Hal tersebut menurutnya cukup menjadi alasan kenapa afirmasi distribusi melalui BLT mesti dilakukan agar masyarakat merasakan dampak kehadiran industri besar di NTB yang selama ini hanya dikenal namanya oleh masyarakat tapi kontribusi langsungnya tak dirasakan oleh masyarakat pra sejahtera, khususnya di lingkar areal industri tersebut berdiri.
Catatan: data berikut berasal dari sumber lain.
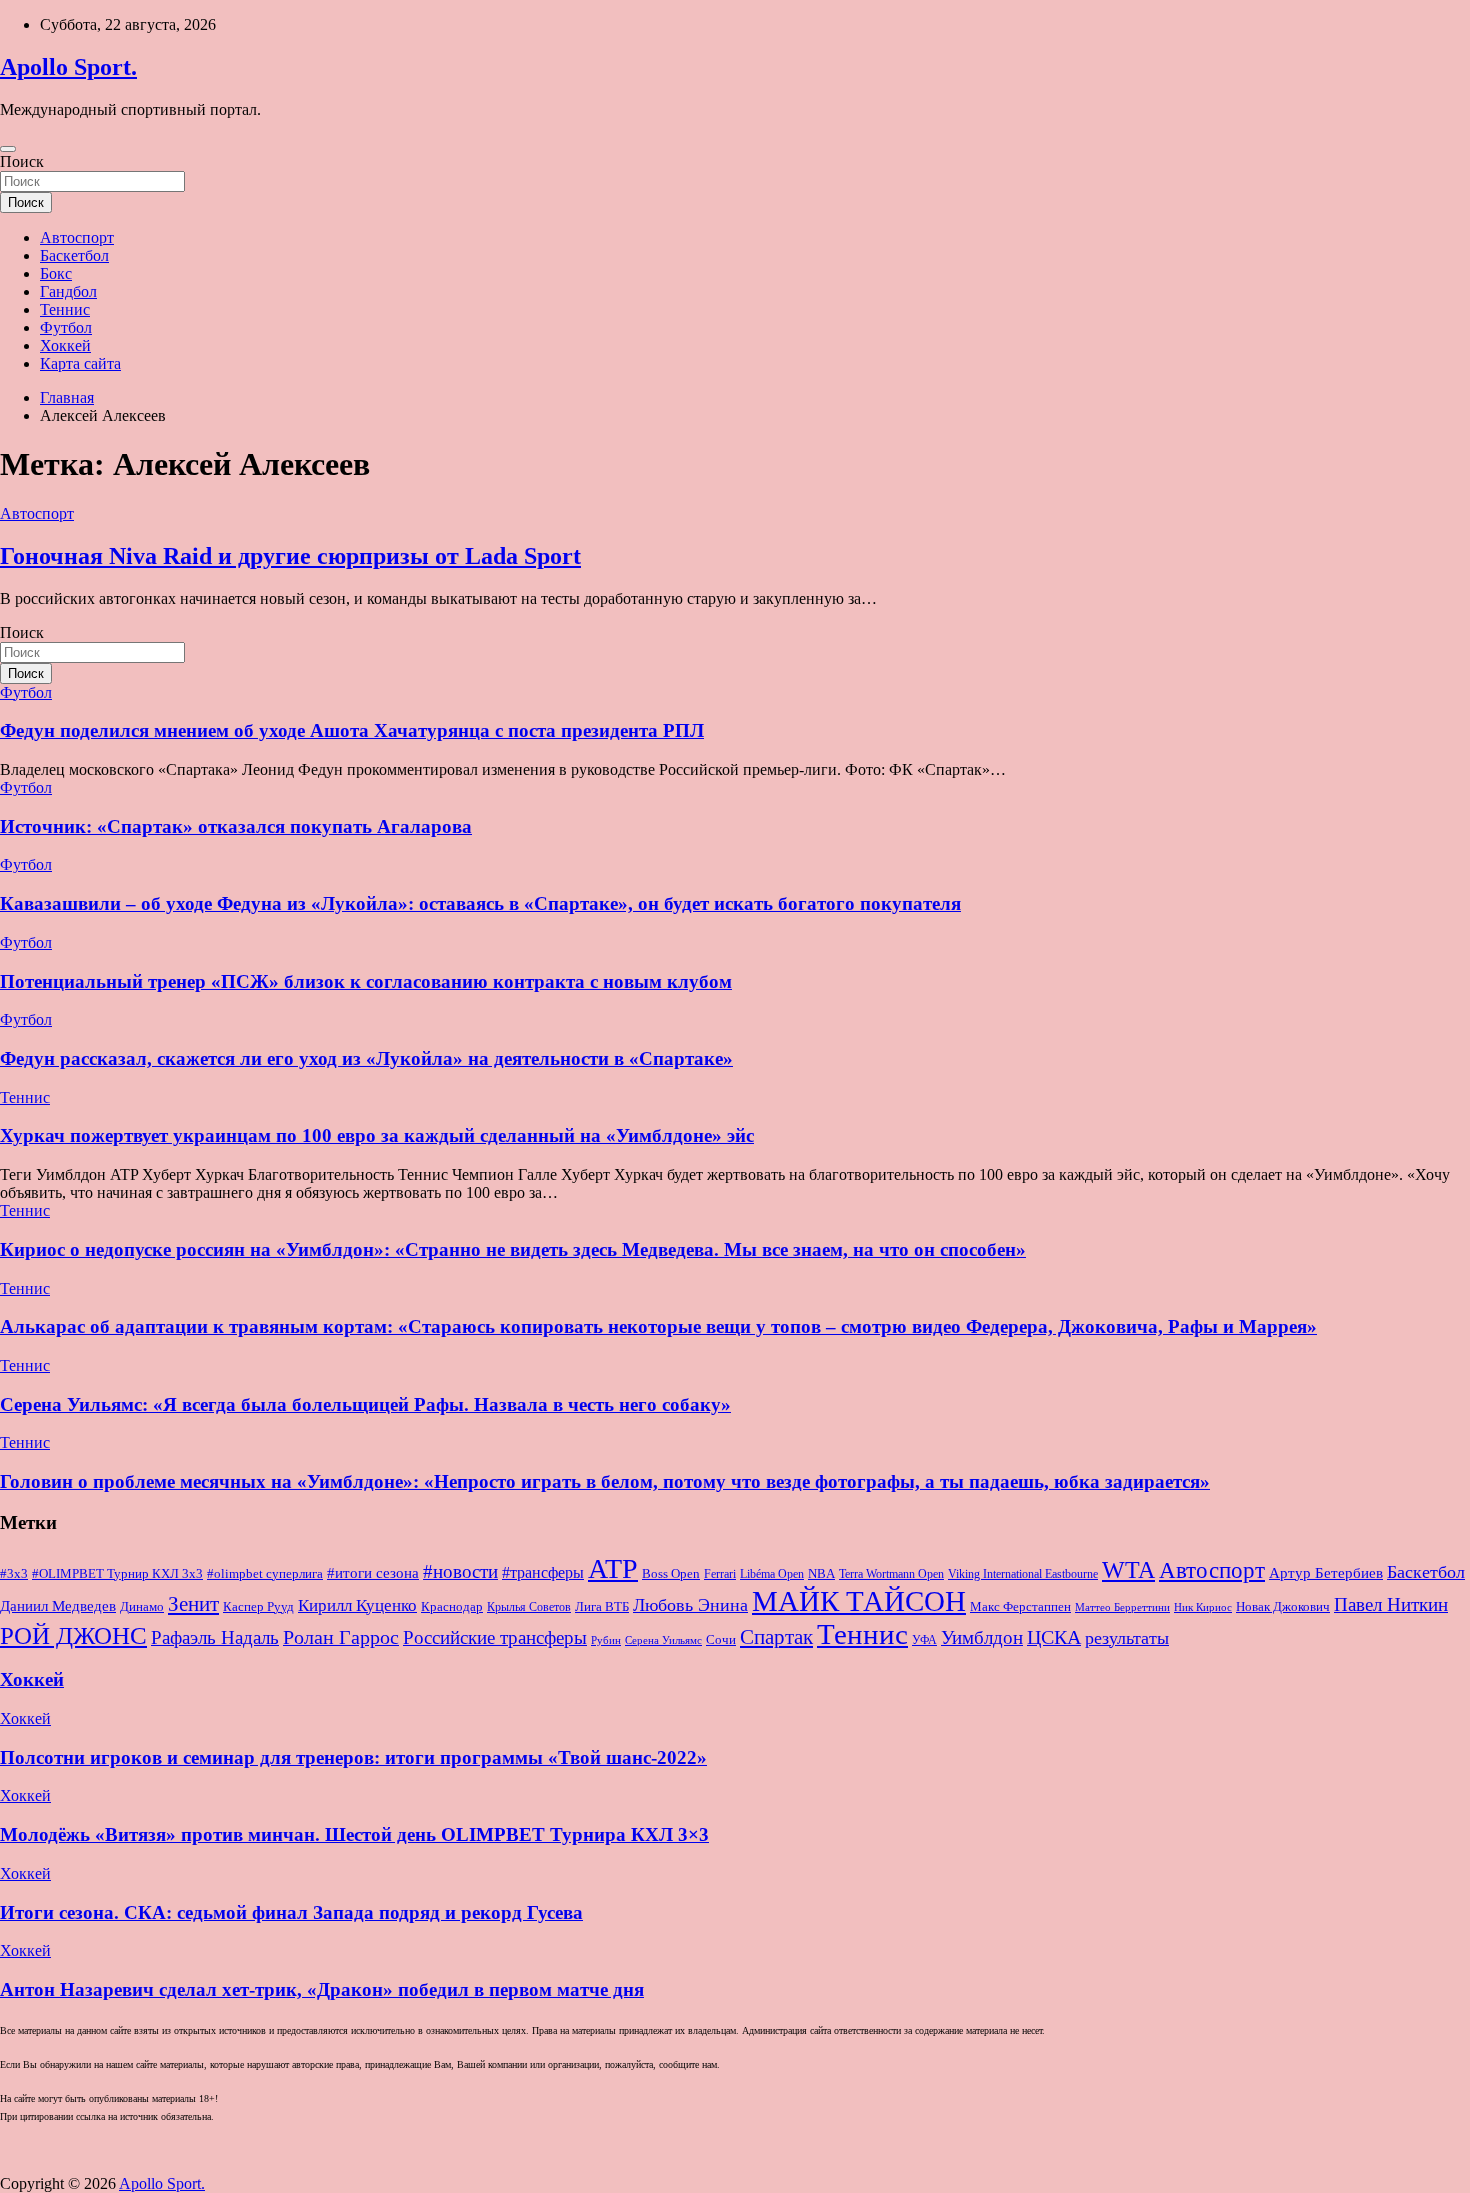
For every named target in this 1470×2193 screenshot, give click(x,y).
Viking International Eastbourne (1023, 1574)
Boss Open (671, 1573)
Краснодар (452, 1606)
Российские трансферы (495, 1638)
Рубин (606, 1640)
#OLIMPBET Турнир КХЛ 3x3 (117, 1573)
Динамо (142, 1607)
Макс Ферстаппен (1020, 1607)
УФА (924, 1640)
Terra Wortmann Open (891, 1574)
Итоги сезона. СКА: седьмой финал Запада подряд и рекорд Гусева (291, 1912)
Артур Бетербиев (1326, 1572)
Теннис (65, 309)
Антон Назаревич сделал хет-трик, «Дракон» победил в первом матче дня (322, 1989)
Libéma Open (772, 1574)
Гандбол (68, 291)
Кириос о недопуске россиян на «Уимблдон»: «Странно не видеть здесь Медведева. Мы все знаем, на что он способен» (513, 1249)
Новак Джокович (1283, 1606)
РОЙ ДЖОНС (73, 1635)
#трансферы (543, 1572)
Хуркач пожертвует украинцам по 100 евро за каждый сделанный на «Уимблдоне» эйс (377, 1135)
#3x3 (14, 1574)
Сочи (721, 1640)
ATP (613, 1568)
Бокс (56, 273)
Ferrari (720, 1574)
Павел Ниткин (1391, 1604)
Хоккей (65, 345)
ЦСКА (1054, 1637)
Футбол (66, 327)
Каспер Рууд (258, 1607)
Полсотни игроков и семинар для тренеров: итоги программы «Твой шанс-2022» (353, 1757)
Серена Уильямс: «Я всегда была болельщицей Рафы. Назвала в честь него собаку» (365, 1404)
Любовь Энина (690, 1605)
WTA (1128, 1569)
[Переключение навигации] (8, 149)
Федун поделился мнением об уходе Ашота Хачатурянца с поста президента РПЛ (352, 730)
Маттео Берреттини (1122, 1607)
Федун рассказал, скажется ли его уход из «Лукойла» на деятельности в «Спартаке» (366, 1058)
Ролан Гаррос (341, 1637)
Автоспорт (77, 237)
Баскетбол (74, 255)
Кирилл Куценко (357, 1605)
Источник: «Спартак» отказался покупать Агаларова (236, 826)
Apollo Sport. (68, 67)
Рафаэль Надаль (215, 1637)
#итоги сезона (373, 1573)
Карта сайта (80, 363)
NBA (821, 1573)
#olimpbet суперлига (265, 1574)
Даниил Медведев (58, 1605)
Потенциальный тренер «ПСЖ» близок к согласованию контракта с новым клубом (366, 981)
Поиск (22, 161)
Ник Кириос (1203, 1607)
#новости (460, 1571)
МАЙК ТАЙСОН (859, 1601)
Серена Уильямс (663, 1640)
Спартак (776, 1637)
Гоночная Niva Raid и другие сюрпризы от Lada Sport (290, 556)
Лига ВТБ (602, 1606)
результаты (1127, 1638)
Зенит (193, 1604)
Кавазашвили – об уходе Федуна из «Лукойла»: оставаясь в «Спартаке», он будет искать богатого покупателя (480, 903)
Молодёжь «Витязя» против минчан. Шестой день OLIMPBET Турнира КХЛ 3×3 (354, 1834)
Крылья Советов (529, 1607)
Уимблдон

“Tidak ada yang mustahil dilakukan, semuanya bisa biar rakyat cepat makmur, masalahnya sekarang kondisi ekonomi rakyat berbeda-beda, ada yang isi dompet tebal ada pula yang isi dompet kosong. Gapnya harus diperkecil supaya tidak jomplang antara keduanya,” bebernya.
Selama secara regulasi tak salah, sambung Eef, selama itu juga kemungkinan kebijakan masih terbuka untuk dilakukan. Tinggal yang dibutuhkan adalah kemampuan mempresentasikan gagasan ke pemerintah pusat agar gagasan ini dapat diterima secara rasional berbasis fakta di lapangan. Kondisi ini dirasakan sebagian besar masyarakat NTB saat ini.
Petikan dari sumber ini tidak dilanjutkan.